ECLI:NL:RBZWB:2015:6292
Rechtbank Zeeland-West-Brabant
- Rekestprocedure
- mr. Hopmans
- Rechtspraak.nl
Afwijzing verzoek tot toepassing van de schuldsaneringsregeling op basis van betalingscapaciteit en objectieve voorzienbaarheid
In deze zaak heeft de Rechtbank Zeeland-West-Brabant op 23 september 2015 uitspraak gedaan in een rekestprocedure betreffende de afwijzing van een verzoek tot toepassing van de schuldsaneringsregeling. De verzoeker, een heer die in Breda woont, had op 20 juli 2015 een verzoekschrift ingediend, waarin hij vroeg om de toepassing van de wettelijke schuldsanering. Tijdens de zitting op 16 september 2015 werd de verzoeker gehoord. Hij verklaarde dat hij één schuld had aan DSB Bank van € 37.343,02, ontstaan doordat hij in 2008 een lening had afgesloten voor een vriend die deze nooit had terugbetaald. De verzoeker gaf aan dat hij momenteel een fulltime dienstverband had en een netto inkomen van ongeveer € 1.300,- per maand, en dat hij een betalingsregeling had getroffen van € 100,- per maand voor zijn schuld.
De rechtbank beoordeelde het verzoek aan de hand van de criteria uit de Faillissementswet. Artikel 284, eerste lid, Fw stelt dat een schuldenaar kan verzoeken om de schuldsaneringsregeling indien redelijkerwijs is te voorzien dat hij niet kan voortgaan met het betalen van zijn schulden. De rechtbank concludeerde dat de verzoeker zijn betalingsverplichtingen nakwam en geen nieuwe schulden maakte. De rechtbank oordeelde dat er geen objectieve aanwijzingen waren dat de verzoeker in de toekomst niet zou kunnen blijven betalen. De enkele opmerking van de verzoeker dat het financieel krap was, was onvoldoende om aan te nemen dat hij niet in staat zou zijn om zijn schulden af te lossen.
Uiteindelijk kwam de rechtbank tot de conclusie dat het verzoek tot toepassing van de schuldsaneringsregeling moest worden afgewezen, omdat de verzoeker in staat was om zijn schuld aan DSB Bank af te lossen en er geen situatie was waarin hij in redelijkheid niet in staat kon worden geacht om door te gaan met het betalen van zijn schulden. De beslissing werd genomen door mr. Hopmans en is openbaar uitgesproken op 23 september 2015.

- _Wat je doet_:
Werk een deel van de tekst over de schuldsaneringszaak bij door "schuldenaar" te vervangen door "debiteur". Begin bij de woorden "De rechtbank beoordeelde" en stop na "af te lossen.". De onderstaande gegevens hebben niets te maken met de tekst over de schuldsaneringszaak.

Opgeslagen gegevens:
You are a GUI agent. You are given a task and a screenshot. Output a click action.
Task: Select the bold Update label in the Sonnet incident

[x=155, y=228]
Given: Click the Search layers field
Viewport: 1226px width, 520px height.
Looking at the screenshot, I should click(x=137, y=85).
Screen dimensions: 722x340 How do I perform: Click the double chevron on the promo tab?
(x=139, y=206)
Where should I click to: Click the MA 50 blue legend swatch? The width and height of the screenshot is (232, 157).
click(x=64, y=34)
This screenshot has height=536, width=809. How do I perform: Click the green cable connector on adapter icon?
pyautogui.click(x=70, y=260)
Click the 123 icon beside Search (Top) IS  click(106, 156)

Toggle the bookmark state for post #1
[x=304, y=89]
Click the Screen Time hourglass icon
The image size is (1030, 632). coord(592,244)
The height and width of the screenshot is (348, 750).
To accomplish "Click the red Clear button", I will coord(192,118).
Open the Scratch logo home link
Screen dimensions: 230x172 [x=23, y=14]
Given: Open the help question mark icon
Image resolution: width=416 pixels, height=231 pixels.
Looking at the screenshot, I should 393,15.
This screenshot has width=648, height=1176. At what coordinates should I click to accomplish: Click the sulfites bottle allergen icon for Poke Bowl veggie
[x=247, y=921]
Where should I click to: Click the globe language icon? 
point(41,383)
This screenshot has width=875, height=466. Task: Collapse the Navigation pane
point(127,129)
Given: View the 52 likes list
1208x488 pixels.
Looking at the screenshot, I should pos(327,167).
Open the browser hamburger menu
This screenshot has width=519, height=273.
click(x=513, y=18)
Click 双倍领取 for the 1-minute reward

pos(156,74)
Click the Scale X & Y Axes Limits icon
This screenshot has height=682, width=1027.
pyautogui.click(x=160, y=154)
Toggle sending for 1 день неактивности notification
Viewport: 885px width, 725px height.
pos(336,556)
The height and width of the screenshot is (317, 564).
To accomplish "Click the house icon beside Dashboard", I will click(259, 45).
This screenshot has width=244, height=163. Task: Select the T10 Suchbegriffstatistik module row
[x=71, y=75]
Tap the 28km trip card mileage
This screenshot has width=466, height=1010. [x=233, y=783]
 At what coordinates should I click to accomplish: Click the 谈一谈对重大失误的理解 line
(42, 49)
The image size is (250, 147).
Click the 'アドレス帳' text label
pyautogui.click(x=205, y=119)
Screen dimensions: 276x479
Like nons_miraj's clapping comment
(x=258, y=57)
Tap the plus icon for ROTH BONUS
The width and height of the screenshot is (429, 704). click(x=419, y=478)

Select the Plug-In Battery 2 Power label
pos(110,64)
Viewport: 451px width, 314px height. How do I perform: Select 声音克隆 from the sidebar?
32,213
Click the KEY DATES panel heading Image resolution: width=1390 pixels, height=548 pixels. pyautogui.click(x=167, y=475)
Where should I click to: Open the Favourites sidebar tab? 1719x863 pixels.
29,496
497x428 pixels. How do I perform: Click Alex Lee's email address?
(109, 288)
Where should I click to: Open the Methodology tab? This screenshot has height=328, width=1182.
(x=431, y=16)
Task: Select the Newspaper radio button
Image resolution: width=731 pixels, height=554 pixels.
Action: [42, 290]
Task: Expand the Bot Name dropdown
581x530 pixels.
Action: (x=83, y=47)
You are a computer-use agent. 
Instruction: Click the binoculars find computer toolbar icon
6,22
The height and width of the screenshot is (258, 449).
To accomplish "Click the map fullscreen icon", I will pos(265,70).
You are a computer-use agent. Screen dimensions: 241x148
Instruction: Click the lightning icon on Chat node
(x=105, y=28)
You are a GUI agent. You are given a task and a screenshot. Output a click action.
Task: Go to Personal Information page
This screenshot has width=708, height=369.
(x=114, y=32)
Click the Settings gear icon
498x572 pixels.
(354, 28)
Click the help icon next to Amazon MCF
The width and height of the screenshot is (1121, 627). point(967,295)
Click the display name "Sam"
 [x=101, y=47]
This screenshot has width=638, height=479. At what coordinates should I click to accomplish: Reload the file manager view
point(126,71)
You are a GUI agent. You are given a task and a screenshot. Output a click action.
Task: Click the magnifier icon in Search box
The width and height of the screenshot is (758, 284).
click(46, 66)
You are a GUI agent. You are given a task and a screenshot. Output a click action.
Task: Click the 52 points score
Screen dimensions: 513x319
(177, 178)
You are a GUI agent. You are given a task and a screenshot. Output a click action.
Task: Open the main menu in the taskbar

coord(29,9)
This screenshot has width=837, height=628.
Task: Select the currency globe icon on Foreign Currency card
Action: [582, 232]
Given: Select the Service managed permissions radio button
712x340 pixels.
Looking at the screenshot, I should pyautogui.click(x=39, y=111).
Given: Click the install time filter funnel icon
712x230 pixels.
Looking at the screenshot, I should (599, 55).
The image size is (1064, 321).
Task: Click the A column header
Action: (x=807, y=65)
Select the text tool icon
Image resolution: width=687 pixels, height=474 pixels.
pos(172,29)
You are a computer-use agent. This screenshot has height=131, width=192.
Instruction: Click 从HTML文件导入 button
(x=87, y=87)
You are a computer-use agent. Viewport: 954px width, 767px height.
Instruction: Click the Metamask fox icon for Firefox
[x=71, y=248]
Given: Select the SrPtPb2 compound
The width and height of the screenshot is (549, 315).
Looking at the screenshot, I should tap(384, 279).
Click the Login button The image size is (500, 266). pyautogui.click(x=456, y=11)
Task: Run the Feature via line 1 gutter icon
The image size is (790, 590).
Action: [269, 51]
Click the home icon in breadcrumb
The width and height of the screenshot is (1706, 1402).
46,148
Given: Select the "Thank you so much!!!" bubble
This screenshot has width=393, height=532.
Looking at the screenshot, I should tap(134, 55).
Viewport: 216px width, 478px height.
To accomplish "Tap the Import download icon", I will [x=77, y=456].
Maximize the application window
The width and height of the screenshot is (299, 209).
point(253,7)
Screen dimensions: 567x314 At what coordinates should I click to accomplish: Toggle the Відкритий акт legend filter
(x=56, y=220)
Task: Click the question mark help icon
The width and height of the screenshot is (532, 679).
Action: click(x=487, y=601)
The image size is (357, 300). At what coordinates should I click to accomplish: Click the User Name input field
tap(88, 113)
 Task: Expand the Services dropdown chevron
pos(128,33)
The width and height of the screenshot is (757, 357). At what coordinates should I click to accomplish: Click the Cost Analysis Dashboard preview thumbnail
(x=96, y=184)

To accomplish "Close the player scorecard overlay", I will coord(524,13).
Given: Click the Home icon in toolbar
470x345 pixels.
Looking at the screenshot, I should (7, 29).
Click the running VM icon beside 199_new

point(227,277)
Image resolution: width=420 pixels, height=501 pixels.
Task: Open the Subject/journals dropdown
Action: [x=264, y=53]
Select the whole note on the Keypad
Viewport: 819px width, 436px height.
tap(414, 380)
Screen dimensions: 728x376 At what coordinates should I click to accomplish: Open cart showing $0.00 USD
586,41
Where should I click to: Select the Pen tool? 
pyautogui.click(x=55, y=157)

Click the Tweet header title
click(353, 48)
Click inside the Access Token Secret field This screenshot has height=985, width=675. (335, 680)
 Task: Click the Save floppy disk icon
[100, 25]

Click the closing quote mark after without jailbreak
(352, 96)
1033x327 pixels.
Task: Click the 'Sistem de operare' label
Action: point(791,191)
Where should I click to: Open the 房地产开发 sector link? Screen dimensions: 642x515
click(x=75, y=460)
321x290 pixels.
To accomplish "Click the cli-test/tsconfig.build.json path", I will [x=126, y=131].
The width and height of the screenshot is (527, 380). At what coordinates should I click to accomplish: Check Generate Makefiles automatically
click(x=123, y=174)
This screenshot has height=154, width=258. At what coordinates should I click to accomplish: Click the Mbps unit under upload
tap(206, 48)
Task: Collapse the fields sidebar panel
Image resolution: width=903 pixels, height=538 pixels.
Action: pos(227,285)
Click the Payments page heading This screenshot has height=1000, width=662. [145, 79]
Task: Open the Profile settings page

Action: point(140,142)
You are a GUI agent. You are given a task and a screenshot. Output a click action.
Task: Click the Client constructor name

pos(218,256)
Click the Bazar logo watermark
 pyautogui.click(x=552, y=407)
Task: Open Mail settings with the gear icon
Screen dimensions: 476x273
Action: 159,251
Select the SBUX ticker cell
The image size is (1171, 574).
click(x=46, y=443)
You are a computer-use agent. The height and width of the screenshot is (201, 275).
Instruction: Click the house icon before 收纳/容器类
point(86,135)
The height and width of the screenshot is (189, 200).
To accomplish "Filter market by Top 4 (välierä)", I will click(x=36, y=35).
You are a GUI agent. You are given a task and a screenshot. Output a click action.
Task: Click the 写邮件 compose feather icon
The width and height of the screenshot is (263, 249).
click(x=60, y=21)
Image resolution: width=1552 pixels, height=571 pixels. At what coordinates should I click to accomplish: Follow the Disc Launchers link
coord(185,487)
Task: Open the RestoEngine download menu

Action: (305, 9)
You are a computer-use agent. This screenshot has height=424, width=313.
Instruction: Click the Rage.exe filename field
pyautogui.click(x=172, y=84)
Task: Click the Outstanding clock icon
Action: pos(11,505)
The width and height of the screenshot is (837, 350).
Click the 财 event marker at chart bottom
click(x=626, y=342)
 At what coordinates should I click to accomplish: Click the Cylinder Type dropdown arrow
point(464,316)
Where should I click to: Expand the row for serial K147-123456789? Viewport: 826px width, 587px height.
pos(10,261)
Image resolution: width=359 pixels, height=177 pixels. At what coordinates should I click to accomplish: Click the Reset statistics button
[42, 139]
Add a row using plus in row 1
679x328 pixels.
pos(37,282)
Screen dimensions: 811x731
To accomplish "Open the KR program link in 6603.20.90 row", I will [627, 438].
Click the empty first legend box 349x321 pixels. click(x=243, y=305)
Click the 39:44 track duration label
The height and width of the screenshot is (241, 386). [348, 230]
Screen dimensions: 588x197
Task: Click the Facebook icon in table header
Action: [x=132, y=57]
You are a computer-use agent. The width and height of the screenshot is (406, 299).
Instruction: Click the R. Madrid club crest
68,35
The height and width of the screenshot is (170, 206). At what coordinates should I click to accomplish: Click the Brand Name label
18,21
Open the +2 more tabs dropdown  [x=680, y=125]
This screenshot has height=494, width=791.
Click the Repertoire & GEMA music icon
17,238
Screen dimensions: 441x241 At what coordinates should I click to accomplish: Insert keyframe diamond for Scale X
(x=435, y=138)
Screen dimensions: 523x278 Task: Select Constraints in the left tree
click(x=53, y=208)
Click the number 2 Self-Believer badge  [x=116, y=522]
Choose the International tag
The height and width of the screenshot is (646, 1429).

- _Uitwerking opdracht_:
De rechtbank beoordeelde het verzoek aan de hand van de criteria uit de Faillissementswet. Artikel 284, eerste lid, Fw stelt dat een debiteur kan verzoeken om de schuldsaneringsregeling indien redelijkerwijs is te voorzien dat hij niet kan voortgaan met het betalen van zijn schulden. De rechtbank concludeerde dat de verzoeker zijn betalingsverplichtingen nakwam en geen nieuwe schulden maakte. De rechtbank oordeelde dat er geen objectieve aanwijzingen waren dat de verzoeker in de toekomst niet zou kunnen blijven betalen. De enkele opmerking van de verzoeker dat het financieel krap was, was onvoldoende om aan te nemen dat hij niet in staat zou zijn om zijn schulden af te lossen.